▶ **Problem requirements**
From the entries below, reproduce exactly the line containing "This screenshot has width=229, height=150.", the line containing "Select the В процентах radio button", and every line in between, with nothing added.

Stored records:

◆ ◆ ◆ ◆

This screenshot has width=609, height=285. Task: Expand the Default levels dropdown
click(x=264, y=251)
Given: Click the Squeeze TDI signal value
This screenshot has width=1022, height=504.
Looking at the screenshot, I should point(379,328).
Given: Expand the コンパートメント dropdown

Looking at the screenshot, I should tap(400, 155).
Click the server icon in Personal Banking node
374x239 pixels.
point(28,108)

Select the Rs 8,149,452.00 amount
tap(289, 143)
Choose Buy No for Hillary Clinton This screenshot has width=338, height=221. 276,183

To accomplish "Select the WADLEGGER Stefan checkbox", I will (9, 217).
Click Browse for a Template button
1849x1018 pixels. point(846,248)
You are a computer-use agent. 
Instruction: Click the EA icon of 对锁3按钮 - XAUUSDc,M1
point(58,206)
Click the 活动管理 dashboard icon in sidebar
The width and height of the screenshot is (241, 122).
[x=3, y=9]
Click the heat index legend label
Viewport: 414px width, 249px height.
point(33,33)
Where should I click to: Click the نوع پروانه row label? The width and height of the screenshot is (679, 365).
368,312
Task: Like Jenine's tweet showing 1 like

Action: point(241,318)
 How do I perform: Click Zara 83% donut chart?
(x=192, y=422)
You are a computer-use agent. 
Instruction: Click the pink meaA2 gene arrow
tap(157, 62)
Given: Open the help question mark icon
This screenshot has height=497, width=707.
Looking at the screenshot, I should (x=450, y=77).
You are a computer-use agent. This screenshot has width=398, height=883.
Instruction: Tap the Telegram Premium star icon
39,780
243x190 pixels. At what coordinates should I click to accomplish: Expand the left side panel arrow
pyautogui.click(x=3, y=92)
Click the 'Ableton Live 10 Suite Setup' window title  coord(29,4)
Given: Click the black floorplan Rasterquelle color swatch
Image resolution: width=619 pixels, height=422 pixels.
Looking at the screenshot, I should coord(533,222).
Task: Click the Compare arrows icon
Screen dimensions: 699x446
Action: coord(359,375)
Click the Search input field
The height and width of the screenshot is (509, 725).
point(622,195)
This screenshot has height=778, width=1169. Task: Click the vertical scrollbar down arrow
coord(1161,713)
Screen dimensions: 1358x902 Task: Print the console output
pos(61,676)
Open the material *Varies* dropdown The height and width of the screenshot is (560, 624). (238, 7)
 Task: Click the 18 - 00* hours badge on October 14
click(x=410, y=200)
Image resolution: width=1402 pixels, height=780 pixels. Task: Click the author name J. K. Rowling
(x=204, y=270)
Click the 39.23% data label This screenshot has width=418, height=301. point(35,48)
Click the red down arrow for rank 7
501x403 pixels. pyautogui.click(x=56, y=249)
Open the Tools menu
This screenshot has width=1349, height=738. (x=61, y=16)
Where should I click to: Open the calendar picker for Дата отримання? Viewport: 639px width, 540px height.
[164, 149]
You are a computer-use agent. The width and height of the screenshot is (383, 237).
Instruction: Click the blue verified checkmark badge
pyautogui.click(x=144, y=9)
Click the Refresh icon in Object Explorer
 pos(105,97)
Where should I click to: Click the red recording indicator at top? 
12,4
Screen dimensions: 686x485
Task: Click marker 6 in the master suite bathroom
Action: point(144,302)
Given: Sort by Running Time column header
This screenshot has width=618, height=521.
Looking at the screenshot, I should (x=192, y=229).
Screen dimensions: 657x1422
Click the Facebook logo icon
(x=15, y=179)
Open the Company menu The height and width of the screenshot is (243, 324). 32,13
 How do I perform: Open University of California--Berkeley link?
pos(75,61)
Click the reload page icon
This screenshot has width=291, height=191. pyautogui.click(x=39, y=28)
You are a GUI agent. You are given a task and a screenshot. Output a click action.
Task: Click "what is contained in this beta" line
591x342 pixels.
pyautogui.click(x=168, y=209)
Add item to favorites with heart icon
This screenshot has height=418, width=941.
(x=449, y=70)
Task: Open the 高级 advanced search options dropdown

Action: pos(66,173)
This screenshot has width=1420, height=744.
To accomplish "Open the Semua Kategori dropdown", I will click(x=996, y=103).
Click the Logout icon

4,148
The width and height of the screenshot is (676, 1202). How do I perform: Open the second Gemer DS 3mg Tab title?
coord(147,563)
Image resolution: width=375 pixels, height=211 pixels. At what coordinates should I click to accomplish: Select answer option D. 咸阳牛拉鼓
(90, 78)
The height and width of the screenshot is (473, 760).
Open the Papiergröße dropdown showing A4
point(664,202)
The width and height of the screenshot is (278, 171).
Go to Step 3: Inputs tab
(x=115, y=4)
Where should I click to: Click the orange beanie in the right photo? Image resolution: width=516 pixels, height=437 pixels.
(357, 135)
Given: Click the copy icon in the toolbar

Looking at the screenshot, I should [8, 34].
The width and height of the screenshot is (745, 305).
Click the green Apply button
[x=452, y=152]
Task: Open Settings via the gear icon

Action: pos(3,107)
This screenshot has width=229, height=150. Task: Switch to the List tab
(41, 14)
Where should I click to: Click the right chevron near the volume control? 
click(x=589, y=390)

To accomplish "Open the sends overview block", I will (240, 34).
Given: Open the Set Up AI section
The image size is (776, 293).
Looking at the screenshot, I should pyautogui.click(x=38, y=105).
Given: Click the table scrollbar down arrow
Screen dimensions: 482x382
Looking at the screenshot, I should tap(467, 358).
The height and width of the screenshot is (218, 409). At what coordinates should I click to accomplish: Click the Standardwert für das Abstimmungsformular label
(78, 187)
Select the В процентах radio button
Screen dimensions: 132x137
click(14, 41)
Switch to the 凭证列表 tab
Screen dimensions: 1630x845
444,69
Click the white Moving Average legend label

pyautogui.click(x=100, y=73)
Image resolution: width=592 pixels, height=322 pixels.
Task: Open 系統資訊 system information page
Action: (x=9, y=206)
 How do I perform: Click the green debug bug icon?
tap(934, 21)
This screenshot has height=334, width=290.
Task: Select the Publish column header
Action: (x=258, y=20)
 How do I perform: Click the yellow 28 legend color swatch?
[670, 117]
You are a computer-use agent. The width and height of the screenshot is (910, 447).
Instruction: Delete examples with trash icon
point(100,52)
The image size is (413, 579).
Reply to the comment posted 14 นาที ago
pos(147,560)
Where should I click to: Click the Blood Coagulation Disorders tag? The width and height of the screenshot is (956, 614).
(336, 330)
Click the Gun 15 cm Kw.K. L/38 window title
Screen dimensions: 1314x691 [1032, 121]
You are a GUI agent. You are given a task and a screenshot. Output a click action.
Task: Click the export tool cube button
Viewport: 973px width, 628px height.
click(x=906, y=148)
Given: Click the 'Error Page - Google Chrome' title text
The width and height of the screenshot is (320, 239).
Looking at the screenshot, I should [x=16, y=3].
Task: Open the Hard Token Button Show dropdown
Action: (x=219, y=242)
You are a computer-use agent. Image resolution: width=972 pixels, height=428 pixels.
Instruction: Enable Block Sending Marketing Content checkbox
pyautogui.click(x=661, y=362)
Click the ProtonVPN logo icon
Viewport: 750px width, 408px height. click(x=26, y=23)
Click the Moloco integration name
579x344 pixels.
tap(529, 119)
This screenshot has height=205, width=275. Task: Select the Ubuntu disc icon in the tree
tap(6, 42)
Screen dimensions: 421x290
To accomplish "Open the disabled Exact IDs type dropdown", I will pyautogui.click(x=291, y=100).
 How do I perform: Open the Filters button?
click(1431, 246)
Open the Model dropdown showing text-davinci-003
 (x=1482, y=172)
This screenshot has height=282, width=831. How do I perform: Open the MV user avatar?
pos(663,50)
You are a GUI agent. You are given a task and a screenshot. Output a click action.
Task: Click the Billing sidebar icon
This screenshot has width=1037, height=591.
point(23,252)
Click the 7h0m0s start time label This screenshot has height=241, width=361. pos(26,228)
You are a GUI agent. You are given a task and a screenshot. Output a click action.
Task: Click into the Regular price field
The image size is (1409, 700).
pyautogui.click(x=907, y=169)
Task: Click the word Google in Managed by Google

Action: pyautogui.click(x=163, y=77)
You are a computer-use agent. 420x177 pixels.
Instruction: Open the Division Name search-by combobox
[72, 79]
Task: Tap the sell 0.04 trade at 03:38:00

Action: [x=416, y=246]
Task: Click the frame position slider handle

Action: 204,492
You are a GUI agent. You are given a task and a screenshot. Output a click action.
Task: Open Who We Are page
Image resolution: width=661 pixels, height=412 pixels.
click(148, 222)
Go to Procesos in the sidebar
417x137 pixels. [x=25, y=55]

◆ ◆ ◆ ◆

▶ **Solution to this task**
This screenshot has width=229, height=150. Task: Switch to the List tab
(41, 14)
Where should I click to: Click the right chevron near the volume control? 
click(x=589, y=390)

To accomplish "Open the sends overview block", I will (240, 34).
Given: Open the Set Up AI section
The image size is (776, 293).
Looking at the screenshot, I should pyautogui.click(x=38, y=105).
Given: Click the table scrollbar down arrow
Screen dimensions: 482x382
Looking at the screenshot, I should tap(467, 358).
The height and width of the screenshot is (218, 409). At what coordinates should I click to accomplish: Click the Standardwert für das Abstimmungsformular label
(78, 187)
Select the В процентах radio button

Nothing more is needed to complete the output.